In their petition, faculty members claim the sanctuary designation must be adopted “to uphold Emory as a place of safety in which all of its members can pursue higher learning without the fear of discrimination or persecution.” However, rejecting the sanctuary label does not threaten Emory’s ability to protect its undocumented students; Emory already protects them.

Indeed, it is actually the decision to become a “sanctuary campus” that risks losing Emory’s state funding and jeopardizes the quality of all students’ education, documented and undocumented alike, the very “human right” the petition aims to safeguard.
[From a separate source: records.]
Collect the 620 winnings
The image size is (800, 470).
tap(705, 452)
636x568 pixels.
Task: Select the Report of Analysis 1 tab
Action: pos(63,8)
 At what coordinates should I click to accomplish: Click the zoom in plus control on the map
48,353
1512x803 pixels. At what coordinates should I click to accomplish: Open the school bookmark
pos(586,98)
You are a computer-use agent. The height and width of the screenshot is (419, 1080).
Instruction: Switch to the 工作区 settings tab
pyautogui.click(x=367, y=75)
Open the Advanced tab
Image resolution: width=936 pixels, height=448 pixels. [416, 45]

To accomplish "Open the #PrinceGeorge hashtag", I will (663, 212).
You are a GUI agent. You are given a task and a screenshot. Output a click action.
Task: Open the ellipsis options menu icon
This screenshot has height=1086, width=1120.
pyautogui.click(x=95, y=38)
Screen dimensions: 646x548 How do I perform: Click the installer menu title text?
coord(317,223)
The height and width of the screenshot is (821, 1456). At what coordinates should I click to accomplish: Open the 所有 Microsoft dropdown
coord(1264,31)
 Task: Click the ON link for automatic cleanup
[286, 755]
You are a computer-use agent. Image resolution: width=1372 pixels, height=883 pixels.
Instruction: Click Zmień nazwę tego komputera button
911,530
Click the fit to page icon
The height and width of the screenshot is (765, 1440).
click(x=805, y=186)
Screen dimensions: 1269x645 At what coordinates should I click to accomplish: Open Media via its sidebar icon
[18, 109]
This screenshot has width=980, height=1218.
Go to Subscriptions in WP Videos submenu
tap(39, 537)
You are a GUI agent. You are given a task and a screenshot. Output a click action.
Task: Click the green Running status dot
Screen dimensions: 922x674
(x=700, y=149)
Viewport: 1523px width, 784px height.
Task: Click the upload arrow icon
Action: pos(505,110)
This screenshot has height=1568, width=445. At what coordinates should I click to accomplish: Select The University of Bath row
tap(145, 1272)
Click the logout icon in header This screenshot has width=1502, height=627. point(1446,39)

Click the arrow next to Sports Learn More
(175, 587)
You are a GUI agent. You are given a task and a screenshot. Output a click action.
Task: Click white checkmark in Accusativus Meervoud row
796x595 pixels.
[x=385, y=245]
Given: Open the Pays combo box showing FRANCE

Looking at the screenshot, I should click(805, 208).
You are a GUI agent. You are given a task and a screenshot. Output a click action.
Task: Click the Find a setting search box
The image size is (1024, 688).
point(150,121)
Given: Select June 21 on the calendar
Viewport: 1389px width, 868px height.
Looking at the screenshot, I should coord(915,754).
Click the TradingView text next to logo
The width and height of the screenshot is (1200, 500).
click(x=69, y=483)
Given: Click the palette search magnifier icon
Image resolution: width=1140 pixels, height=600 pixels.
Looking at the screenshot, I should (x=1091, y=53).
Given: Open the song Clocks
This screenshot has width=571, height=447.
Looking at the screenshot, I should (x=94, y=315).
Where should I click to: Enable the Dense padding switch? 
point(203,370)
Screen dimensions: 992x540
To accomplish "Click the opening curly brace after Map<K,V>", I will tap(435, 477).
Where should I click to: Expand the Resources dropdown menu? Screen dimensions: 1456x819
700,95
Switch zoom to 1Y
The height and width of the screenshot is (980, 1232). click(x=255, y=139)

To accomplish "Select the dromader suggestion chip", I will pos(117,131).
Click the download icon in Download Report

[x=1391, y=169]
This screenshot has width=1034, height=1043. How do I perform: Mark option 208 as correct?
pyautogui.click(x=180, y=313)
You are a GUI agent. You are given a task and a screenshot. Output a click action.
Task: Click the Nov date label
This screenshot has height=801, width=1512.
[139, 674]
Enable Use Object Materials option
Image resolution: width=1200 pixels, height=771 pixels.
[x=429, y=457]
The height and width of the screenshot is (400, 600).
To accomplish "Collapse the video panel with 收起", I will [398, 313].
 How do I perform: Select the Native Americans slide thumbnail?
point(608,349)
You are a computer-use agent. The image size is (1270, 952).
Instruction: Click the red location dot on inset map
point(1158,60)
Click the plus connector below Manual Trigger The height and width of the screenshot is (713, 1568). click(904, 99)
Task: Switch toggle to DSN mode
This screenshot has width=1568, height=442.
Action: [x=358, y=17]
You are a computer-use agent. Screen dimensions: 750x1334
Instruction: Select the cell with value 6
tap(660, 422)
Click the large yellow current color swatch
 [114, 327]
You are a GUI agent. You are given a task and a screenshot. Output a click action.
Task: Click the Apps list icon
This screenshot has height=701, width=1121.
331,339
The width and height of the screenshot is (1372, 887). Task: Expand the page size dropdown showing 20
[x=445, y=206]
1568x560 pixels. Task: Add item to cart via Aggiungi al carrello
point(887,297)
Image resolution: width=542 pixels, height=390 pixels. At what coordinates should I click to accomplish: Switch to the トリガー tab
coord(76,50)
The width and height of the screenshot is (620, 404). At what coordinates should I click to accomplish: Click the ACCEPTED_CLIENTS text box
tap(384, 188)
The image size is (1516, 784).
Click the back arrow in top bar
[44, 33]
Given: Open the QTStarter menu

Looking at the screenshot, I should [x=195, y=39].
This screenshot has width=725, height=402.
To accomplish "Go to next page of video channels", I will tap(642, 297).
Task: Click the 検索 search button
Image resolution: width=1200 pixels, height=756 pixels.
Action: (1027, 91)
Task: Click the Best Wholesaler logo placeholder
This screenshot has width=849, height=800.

The faculty petition goes on to equate the current situation to Emory’s stand against segregation more than five decades ago, a misguided and dangerous comparison. Emory produced a petition signed by 250 faculty members opposing the closure of public schools in the wake of federally-mandated public desegregation in 1958 and fought Georgia state laws denying tax exemption to integrated private schools in 1962. While these were concrete actions with powerful ramifications, the “sanctuary campus” moniker is only a hollow symbolic gesture that would subvert the ultimate goals of both the University and its students.

Faculty intervention on behalf of undocumented students is laudable. But the University and President Sterk have already vowed, on multiple occasions, to continue supporting qualified undocumented students. If activists want more protection for undocumented students, Emory’s administration should not be their target.

The above editorial represents the majority opinion of the Wheel’s Editorial Board.